Konseli yang datang kepada konselor kadang-kadang merasa kesal, namun rasa kesal
dapat merupakan sebuah pertahanan karena dapat memberikan gangguan yang memadai
sehingga konseli tidak mengenali apa yang menyebabkan ia merasa kesal atau langkah-
langkah apa yang harus dilakukannya.

9. Religiousity.
Religiusitas dalam konteks pertahanan berbeda dengan religiusitas yang sehat.
Keyakinan/agama dijadikan pelarian dari masalah yang dihadapi. Konseli mengharapkan
pertolongan dari Tuhannya tanpa ada upaya untuk menyelesaikan masalahnya. Agama
dapat menjadi pertahanan jika konseli menggunakannya untuk menekan perasaan marah,
cemburu, keraguan dan tidak percaya. Konseli seperti ini menganggap bahwa memiliki
perasaan-perasaan tersebut membuat mereka menjadi pribadi yang lebih buruk. Faktanya
jika mereka bukan orang yang “religious” maka mereka akan mencari cara agar tidak
bersinggungan dengan perasaan yang dapat menimbulkan kecemasan. Agama dapat
digunakan oleh konseli agar tetap berada pada jarak yang aman sehingga tidak terlalu
mencampuri urusan konseli. Konselor dipaksa untuk menghirmati keyakinan konseli
(meskipun bias terjadi keyakinan tersebut bersifat merusak).

10. Decoying.
Konseli dengan model ini akan melakukan pertahanan atas kekeliruan yang mereka
lakukan dengan berbagai argumentasi yang sekiranya dengan argumentasi itu dapat
membujuk konselor tidak masuk dalam wilayah persoalan yang sebenarnya.
BAB III
PENUTUP
Kesimpulan

Mekanisme pertahanan diri adalah salah satu fungsi ego yang berperan penting demi
melindungi ego dari ancaman-ancaman yang dapat menimbulkan kecemasan dengan cara
menyimpangkan kenyataan atau pemutarbalikkan kenyataan, meskipun dianggap suatu bentuk
penipuan diri, namun ada juga mekanisme pertahanan diri yang dianggap matang karena
digunakan secara efektif dan positif.
Mekanisme pertahanan diri merupakan hal yang wajar dilakukan. Semua mekanisme
pertahanan diri yang muncul baik secara sadar maupun tidak berfungsi untuk mereduksi perasaan
tertekan, cemas, stres, dan konflik yang menyerang.
Mekanisme bertahan sering dipakai untuk melakukan defense secara intrapersonal,
sedangkan taktik bertahan cenderung interpersonal. Kedua jenis sistem bertahan sama-sama
dipakai untuk menutupi atau menolak realita sebagai bentuk ketidakmampuan individu dalam
memandang dirinya secara obyektif. Sistem bertahan cenderung muncul secara tidak disadari
oleh individu tetapi dapat terlihat melalui refleksti pikiran, perasaan, dan motif seseorang.
DAFTAR PUSTAKA
Sari, Wulan Permata. 2019. GAMBARAN PEREBEDAAN MEKANISME PERTAHANAN DIRI
PADA REMAJA DITINJAU DARI SEKOLAH UMUM, PONDOK PESANTREN, DAN PANTI
ASUHAN. Fakultas Psikologi. Universitas Medan Area.

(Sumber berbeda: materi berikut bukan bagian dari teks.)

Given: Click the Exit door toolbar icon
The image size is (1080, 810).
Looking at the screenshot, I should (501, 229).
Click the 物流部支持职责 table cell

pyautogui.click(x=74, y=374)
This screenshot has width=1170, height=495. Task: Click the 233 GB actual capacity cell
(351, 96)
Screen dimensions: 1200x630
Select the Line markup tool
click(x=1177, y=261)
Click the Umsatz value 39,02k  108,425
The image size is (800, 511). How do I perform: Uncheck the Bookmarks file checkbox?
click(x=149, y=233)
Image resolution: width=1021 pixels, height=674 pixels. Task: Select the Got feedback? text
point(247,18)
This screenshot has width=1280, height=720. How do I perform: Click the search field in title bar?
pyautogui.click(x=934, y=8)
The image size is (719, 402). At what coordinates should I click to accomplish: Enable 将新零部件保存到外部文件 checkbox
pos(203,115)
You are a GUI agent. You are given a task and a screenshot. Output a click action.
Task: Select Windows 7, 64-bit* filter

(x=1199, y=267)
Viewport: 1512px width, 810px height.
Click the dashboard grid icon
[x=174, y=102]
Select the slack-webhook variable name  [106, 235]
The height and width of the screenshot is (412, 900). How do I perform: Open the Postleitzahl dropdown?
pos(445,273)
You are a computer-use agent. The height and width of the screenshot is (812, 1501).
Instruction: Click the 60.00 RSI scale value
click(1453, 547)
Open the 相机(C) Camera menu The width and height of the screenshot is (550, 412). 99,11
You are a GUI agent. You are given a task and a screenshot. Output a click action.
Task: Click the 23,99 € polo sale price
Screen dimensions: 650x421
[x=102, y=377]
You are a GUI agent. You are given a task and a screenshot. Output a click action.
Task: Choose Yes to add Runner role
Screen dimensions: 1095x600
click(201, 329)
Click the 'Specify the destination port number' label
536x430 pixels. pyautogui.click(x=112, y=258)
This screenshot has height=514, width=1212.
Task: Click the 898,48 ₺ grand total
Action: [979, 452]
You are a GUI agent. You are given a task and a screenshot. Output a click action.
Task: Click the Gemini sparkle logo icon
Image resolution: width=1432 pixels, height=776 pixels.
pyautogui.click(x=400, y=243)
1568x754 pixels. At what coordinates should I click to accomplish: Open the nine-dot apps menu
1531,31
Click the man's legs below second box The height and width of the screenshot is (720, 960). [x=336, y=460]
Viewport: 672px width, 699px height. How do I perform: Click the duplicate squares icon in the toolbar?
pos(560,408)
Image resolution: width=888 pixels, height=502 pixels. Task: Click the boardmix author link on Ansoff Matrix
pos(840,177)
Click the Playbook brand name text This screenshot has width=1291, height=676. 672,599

Dachrud, Musdalifah, Aris Soleman. 2018. MEMAHAMI PENCITRAAN POLITIK MELALUI


PENDEKATAN MEKANISME PERTAHANAN DIRI. Potret Pemikiran. journal.iain-
manado.ac.id

Piliang, Wilda Srihastuty Handayani. 2018. MEKANISME PERTAHANAN DIRI TOKOH


SENTRAL DALAM ANTOLOGI CERPEN “CERITA PENDEK TENTANG CERITA CINTA
PENDEK” KARYA DJENAR MAESA AYU (KAJIAN PSIKOLOGI SASTRA). 6(2), 1-7.

Sanyata, Sigit. 2009. MEKANISME DAN TAKTIK BERTAHAN: PENOLAKAN REALITA


DALAM KONSELING. 1-10.

Urmeneta, Celeste. 2008. MEKANISME PERTAHANAN DIRI WANITA DARI ORANGTUA


YANG BERCERAI DALAM MENJALIN KEINTIMAN DENGAN PRIA. Program Studi Psikologi.
Fakultas Psikologi. Universitas Sanata Dharma Yogyakarta.